## [WHAT YOU NEED TO DO]
From the first record to the last, write each one out again exactly.

## [SOURCE MATERIAL]
>>>

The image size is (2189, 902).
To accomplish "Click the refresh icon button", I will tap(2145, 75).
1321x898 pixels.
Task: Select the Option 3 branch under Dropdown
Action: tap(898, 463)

<<<

## [YOUR SOLUTION]
The image size is (2189, 902).
To accomplish "Click the refresh icon button", I will tap(2145, 75).
1321x898 pixels.
Task: Select the Option 3 branch under Dropdown
Action: tap(898, 463)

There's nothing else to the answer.